__Supplied text__:
++++++++++++++++++++

<h1><b>Exercise 2: Web Scraping with Beautiful Soup (Part 1)</b></h1>

The document you are reading is not a static web page, but an interactive environment called a **Colab notebook** that lets you write and execute code.

In this exercise, you do the following:
+ Retrieve HTML Source Code from Web by urllib module
+ Retrieve elements from HTML Source Code by BeautifulSoup module
+ Change date format by Datetime module
+ Build CSV file to save the information retrieved

## Retrieve HTML Source Code from Web by urllib module
Retrieve the HTML source code from specify URL.

In [None]:
from urllib import request
url = "https://www.eitp.gov.hk/en/programme-document.php"
with request.urlopen(url) as response:
  data = response.read().decode("utf-8")

Display the result.

In [None]:
print(data)

## Retrieve elements from HTML Source Code by BeautifulSoup module

Import BeautifulSoup module.

In [None]:
import bs4
root = bs4.BeautifulSoup(data, "html.parser")

Display the result with HTML parser of BeautifulSoup.

In [None]:
print(root.prettify())

Find all elements with class "programme-item".

In [None]:
items = root.find_all(class_='programme-item')

Display the elements of class "programme-item".

In [None]:
print(items)

Find element with class "title".

In [None]:
titles = root.find("div", class_="title")

Display the first element of class "title".

In [None]:
print(titles)

Display the text of the first element of class "title".

In [None]:
print(titles.string)

Find all elements with class "date".

In [None]:
dates = root.find_all("div", class_="date")

Display the elements of class "date".

In [None]:
print(dates)

Display the list of text of class "date".

In [None]:
for date in dates:
  if date.string != None:
    print(date.string)

Display the list of document date.

In [None]:
for date in dates:
  if date.string != None:
    DocDate = date.string.replace("Date : ", "")
    print(DocDate)

## Change date format by Datetime module

Import datetime module for date formatting.

In [None]:
from datetime import datetime

Convert date format from dd/mm/yyyy to yyyy-mm-dd.

In [None]:
for date in dates:
  if date.string != None:
    DocDate = date.string.replace("Date : ", "")
    DocDateFormat = datetime.strptime(DocDate, "%d/%m/%Y").strftime('%Y-%m-%d')
    print(DocDateFormat)

Display the details of elements of class "programme-item".

In [None]:
for item in items:
  DocName = item.select('.title')[0].text
  DocDate = item.select('.date')[0].text.replace("Date : ", "")

++++++++++++++++++++

__Data extract__:
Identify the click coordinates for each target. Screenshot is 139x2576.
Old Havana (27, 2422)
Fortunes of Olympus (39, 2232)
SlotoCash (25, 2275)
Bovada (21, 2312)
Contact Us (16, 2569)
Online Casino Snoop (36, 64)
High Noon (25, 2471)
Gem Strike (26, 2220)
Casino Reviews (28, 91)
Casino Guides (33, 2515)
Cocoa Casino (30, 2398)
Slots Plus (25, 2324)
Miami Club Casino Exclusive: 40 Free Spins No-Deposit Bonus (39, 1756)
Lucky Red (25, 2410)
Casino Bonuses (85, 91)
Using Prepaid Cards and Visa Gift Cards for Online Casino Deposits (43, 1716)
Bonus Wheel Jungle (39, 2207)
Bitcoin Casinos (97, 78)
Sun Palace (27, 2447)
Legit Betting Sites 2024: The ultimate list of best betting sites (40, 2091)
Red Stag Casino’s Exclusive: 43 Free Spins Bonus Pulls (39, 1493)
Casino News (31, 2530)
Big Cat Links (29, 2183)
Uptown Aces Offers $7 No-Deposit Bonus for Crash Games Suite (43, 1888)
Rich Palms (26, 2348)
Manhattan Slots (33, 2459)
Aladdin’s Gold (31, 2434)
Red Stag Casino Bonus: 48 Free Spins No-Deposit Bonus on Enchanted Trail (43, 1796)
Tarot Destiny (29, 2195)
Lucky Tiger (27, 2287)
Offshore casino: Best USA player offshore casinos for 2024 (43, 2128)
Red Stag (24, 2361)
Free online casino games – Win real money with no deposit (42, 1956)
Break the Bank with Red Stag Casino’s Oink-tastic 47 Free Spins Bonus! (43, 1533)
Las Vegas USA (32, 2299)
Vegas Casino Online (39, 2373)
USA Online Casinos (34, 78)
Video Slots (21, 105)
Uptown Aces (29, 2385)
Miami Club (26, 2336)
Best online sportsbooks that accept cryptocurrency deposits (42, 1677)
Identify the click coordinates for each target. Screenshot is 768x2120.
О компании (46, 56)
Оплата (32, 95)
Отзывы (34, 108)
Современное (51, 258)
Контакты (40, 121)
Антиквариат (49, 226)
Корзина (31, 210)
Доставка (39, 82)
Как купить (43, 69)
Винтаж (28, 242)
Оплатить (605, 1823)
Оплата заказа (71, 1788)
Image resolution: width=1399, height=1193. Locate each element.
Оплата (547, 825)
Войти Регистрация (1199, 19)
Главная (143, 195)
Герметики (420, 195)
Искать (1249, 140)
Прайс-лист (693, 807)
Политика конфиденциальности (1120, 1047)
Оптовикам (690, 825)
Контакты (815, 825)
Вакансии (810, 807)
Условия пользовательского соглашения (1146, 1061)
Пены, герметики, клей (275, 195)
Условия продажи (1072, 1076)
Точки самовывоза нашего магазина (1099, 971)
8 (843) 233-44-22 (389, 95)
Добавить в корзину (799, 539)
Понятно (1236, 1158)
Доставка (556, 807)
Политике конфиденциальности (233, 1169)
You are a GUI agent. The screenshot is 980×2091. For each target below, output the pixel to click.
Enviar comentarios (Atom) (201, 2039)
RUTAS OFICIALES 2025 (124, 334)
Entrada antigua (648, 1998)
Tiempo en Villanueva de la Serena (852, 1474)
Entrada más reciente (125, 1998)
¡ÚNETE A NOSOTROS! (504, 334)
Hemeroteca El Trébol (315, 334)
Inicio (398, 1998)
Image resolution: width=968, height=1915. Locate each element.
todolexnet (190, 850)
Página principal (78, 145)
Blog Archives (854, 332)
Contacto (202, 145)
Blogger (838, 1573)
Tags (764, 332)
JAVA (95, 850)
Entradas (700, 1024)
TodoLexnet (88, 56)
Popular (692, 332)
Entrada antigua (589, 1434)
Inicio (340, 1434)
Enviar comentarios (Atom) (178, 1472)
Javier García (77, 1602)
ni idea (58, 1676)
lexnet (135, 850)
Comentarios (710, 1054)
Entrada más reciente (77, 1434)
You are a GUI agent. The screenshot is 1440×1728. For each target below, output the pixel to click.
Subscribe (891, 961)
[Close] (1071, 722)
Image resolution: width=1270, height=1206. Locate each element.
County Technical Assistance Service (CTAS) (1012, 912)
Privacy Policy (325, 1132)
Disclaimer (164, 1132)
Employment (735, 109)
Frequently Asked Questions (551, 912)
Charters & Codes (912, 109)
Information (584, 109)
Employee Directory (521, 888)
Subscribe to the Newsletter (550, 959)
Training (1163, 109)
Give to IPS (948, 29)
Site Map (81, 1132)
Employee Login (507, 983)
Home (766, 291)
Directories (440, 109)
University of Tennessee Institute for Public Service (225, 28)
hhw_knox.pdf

++++++++++++++++++++

__Exercise task 1__: Summarize the Beautiful Soup scraping exercise in two sentences.
__Exercise task 2__: Carry on the Beautiful Soup scraping exercise from the point where it stops.

__Written response 1__: The exercise is a Colab notebook that retrieves the HTML source code of a web page with the urllib module and uses BeautifulSoup to find the elements of class "programme-item", "title" and "date". It removes the "Date : " prefix from the document dates and converts them from dd/mm/yyyy to yyyy-mm-dd with the datetime module, and its listed steps also include building a CSV file to save the retrieved information.

__Written response 2__:
  DocDateFormat = datetime.strptime(DocDate, "%d/%m/%Y").strftime('%Y-%m-%d')
  DocURL = 'https://www.eitp.gov.hk' + item.a.get('href').replace("..", "")
  print(DocName, DocDate, DocDateFormat, DocURL)

## Build CSV file to save the information retrieved

Import CSV module.

In [None]:
import csv

Build CSV file with column names.

In [None]:
f = csv.writer(open('doc-list.csv', 'w'))
f.writerow(['DocName', 'DocDate(dd/mm/yyyy)', 'DocDate(yyyy-mm-dd)', 'DocURL'])

Write the records into the CSV file.

In [None]:
for item in items:
  DocName = item.select('.title')[0].text
  DocDate = item.select('.date')[0].text.replace("Date : ", "")
  DocDateFormat = datetime.strptime(DocDate, "%d/%m/%Y").strftime('%Y-%m-%d')
  DocURL = 'https://www.eitp.gov.hk' + item.a.get('href').replace("..", "")
  f.writerow([DocName, DocDate, DocDateFormat, DocURL])

## Full Version

In [None]:
from urllib import request
import bs4
import csv
from datetime import datetime

url = "https://www.eitp.gov.hk/en/programme-document.php"
with request.urlopen(url) as response:
  data = response.read().decode("utf-8")

root = bs4.BeautifulSoup(data, "html.parser")

items = root.find_all(class_='programme-item')

f = csv.writer(open('doc-list.csv', 'w'))
f.writerow(['DocName', 'DocDate(dd/mm/yyyy)', 'DocDate(yyyy-mm-dd)', 'DocURL'])

for item in items:
  DocName = item.select('.title')[0].text
  DocDate = item.select('.date')[0].text.replace("Date : ", "")
  DocDateFormat = datetime.strptime(DocDate, "%d/%m/%Y").strftime('%Y-%m-%d')
  DocURL = 'https://www.eitp.gov.hk' + item.a.get('href').replace("..", "")
  f.writerow([DocName, DocDate, DocDateFormat, DocURL])